Jenny dressed in some clothes she borrowed from Banksia. For novelty value, she chose one of the Outback Warrior outfits, khaki shirt and matching shorts. Even with the slight swell of her belly, she still had to pop a virgin notch on the belt
, pressing down on the tight leather hard enough to make her thumb hurt. She pulled her hair back in the same pony tail Banksia liked to wear, looked at herself in the large bamboo-frame mirror in the bedroom and said, ‘Crikey! Look at the size of that croc!’
Uncanny, she thought, if you shut your eyes and stuck your fingers in your ears.
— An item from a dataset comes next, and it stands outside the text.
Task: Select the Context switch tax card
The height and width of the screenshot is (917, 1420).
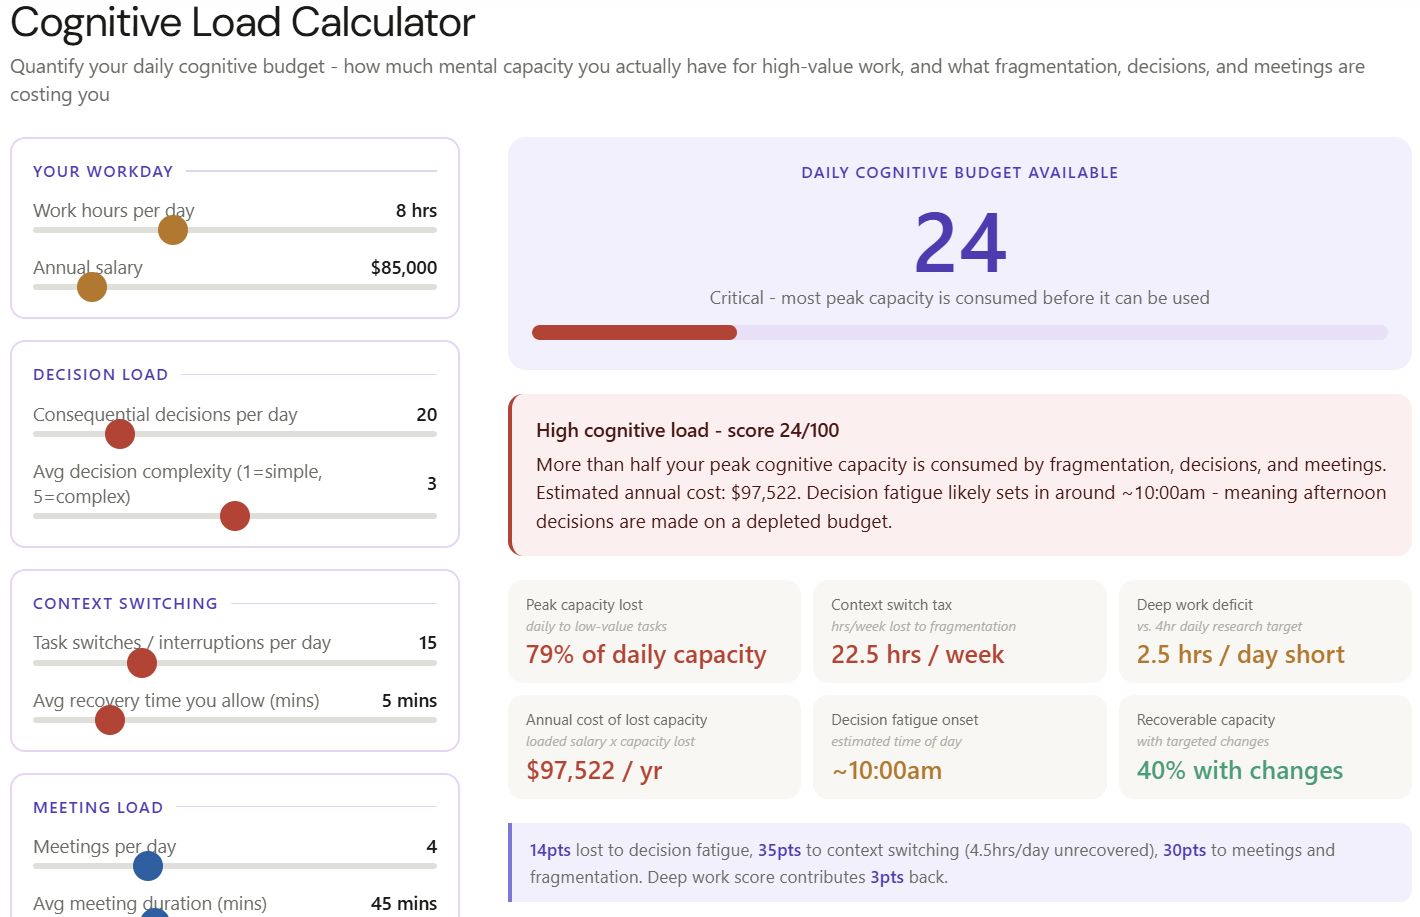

She stepped out into the hallway and was nearly knocked down by a couple of men in QTA uniforms. Both were very grim, very focused. They merely nodded at her, and one of them said, ‘Pardon.’ It was the least recognition she’d received in years. They continued on their way down the hall, almost marching in step and not saying a word. From somewhere up further she could smell bacon frying, and her stomach started to pull her along before her feet started moving, nearly tripping her up. She fell in behind the two QTA soldiers, almost subconsciously keeping an escapable distance between them as she kept an eye on the pistols holstered on their hips.
The overhead lights were bright, almost clinical, but they failed to penetrate the dank cross-hatched carpet. She wasn’t sure if it was purple, maroon, blue or brown. It probably started life as a much brighter shade, but decades of wear had cooked it down to an unidentifiable dark tint, the kind of colour you’d see as a child if you tried to combine all the tubes in your paint set at once. Down the middle it was almost black. Old paintings and photos crowded the wood-panelled walls in mahogany frames, many of them probably of a similar vintage to the building itself.
Aromas of fried eggs and toast and coffee — sweet Jesus, coffee — mingled with the scent of bacon and triggered sharp contractions in Jenny’s stomach. She followed the soldiers out onto the hotel’s veranda restaurant. A dozen café tables heaved with men in khaki, scraping bread rolls over plates wet with sticky yolks and ketchup. Some chewed on sticks of crispy overcooked bacon, and Jenny suddenly wanted nothing more from the world than one of those black and red rashers.